The Wedgemount Lake Trail is essentially a 7-kilometer staircase. Climbing more than 1,200 meters in such short distance is a tough cardio test for most casual day hikers, and the descent will leave many visitors with shaky legs and angry knees. This hike is not only for the masochists, however; the scenery at the top is well worth the prerequisite pain and suffering.
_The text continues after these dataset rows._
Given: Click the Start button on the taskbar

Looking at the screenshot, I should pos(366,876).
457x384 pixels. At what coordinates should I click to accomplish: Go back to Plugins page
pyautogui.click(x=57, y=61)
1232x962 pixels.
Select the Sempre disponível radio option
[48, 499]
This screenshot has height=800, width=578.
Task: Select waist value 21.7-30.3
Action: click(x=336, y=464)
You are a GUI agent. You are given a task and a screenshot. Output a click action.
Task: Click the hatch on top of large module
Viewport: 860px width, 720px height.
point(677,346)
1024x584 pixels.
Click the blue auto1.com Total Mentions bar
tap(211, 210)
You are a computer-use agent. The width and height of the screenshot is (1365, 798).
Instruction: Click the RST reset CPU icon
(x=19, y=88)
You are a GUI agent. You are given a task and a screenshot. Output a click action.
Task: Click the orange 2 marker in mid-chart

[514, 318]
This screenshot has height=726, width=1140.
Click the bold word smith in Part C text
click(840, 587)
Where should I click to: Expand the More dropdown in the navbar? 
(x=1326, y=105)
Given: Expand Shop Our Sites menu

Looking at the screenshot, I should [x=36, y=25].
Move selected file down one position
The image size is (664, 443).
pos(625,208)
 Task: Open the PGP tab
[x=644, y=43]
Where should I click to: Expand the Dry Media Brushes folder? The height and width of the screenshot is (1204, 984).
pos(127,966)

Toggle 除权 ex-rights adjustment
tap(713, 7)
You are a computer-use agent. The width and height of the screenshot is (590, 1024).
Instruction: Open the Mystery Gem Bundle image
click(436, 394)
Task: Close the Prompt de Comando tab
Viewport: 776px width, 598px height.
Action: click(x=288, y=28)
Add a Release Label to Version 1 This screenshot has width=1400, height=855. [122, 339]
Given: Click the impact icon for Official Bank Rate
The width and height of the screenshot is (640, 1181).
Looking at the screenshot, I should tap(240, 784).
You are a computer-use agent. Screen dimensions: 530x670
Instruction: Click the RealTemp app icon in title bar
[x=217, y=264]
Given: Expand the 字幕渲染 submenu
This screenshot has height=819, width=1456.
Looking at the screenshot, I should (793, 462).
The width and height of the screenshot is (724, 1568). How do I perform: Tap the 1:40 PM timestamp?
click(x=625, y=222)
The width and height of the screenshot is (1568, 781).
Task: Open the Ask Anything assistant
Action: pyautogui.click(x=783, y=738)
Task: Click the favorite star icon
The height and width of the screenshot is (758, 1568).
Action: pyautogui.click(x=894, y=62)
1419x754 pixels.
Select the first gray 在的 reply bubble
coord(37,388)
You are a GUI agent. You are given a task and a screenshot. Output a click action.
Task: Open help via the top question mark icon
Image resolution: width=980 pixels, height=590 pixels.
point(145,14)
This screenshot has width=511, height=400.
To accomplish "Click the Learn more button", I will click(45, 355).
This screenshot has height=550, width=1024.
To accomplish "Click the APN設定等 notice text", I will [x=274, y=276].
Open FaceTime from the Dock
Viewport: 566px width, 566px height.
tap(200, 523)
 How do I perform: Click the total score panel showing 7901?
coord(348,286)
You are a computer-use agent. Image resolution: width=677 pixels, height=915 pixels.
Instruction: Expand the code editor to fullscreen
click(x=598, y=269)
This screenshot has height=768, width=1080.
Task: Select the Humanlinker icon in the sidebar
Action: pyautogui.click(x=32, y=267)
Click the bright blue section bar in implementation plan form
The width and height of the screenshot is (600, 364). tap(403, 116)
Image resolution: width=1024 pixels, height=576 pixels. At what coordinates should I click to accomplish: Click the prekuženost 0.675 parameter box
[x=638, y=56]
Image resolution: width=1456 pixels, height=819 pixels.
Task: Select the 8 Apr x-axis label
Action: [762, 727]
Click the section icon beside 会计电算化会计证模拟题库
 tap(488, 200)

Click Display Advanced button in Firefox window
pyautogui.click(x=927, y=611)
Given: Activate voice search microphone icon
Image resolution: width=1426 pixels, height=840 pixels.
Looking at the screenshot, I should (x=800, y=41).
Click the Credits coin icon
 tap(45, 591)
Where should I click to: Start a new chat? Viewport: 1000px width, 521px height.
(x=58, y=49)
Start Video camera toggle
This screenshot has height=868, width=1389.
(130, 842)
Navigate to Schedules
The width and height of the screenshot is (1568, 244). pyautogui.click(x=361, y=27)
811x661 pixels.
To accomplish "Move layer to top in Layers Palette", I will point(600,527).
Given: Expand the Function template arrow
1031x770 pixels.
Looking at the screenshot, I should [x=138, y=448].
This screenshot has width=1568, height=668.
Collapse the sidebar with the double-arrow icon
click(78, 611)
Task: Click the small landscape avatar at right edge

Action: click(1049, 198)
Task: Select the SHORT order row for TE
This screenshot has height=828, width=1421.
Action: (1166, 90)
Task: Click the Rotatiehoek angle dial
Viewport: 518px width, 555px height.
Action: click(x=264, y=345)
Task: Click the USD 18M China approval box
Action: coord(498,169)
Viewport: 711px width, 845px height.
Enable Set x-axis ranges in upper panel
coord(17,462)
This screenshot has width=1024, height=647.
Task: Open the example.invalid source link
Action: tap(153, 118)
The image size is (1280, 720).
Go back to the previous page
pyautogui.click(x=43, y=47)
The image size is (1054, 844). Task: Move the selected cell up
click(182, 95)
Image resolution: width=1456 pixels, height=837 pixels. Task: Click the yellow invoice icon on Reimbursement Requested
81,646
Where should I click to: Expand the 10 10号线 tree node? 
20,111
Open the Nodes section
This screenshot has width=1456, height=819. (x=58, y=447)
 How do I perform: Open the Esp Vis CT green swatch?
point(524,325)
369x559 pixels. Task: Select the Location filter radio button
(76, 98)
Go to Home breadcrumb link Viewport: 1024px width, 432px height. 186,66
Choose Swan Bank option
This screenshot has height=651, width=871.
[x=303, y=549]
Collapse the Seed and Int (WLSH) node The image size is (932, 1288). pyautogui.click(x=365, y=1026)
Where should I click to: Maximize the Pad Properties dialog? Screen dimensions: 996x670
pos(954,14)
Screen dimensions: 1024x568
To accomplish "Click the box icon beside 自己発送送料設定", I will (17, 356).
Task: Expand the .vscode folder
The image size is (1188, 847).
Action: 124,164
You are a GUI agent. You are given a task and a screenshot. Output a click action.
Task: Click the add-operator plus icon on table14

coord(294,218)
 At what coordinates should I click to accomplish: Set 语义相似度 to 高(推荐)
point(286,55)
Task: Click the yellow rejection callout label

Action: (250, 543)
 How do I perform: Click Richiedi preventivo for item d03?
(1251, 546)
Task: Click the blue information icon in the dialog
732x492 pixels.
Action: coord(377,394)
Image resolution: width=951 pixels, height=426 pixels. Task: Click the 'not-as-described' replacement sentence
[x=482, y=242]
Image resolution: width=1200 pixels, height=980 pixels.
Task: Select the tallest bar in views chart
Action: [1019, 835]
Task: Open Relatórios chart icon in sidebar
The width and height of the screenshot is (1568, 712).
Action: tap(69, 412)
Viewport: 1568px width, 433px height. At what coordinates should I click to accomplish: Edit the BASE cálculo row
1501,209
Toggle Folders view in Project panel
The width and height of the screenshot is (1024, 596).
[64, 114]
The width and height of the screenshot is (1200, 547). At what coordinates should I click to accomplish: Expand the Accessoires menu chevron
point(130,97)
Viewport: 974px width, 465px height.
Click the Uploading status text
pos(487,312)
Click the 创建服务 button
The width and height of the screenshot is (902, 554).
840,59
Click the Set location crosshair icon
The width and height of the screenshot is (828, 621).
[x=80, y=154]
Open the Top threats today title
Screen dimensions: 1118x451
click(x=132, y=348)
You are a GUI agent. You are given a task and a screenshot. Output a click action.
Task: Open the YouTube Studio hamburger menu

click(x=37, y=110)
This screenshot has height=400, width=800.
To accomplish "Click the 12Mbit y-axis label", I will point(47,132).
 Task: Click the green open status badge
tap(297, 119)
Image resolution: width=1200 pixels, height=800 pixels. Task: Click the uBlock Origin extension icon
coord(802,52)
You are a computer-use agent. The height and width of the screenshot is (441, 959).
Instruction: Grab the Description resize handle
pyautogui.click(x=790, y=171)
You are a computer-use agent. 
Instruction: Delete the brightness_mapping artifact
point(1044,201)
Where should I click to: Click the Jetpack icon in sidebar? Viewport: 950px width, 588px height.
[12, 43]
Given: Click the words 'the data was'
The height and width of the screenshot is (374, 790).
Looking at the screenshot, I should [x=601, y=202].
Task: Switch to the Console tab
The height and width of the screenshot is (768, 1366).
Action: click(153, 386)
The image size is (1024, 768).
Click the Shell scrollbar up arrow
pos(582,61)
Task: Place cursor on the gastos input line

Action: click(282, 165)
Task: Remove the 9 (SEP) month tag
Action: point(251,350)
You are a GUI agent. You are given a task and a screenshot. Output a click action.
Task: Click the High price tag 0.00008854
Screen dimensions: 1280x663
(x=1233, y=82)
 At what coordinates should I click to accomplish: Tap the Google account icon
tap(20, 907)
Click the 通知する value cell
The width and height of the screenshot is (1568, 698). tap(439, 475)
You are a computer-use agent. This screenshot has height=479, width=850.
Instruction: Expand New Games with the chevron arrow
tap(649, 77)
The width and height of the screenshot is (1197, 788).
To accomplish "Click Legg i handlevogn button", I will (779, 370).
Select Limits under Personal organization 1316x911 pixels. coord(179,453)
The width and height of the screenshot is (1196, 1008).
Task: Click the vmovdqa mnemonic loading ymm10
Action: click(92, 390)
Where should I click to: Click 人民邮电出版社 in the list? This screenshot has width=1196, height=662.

A new trailhead has recently been built, and the first section of the trail has been rerouted due to a hydroelectric construction project in the area, though signage is clear and easy to follow. Once around the construction the detoured trail rejoins with the old one and wastes no time ascending through lichen-rich old-growth forest. While the grade levels occasionally, the trail climbs steadily for the most part. The hike is pleasant and relatively uneventful as it follows the Wedge Creek drainage up to its headwaters. At one point there is an (unfortunately) obscured view of the creek cascading down almost 300 meters of steep rocks at the top of the valley, but aside from that there isn’t much to see along the trail until the top.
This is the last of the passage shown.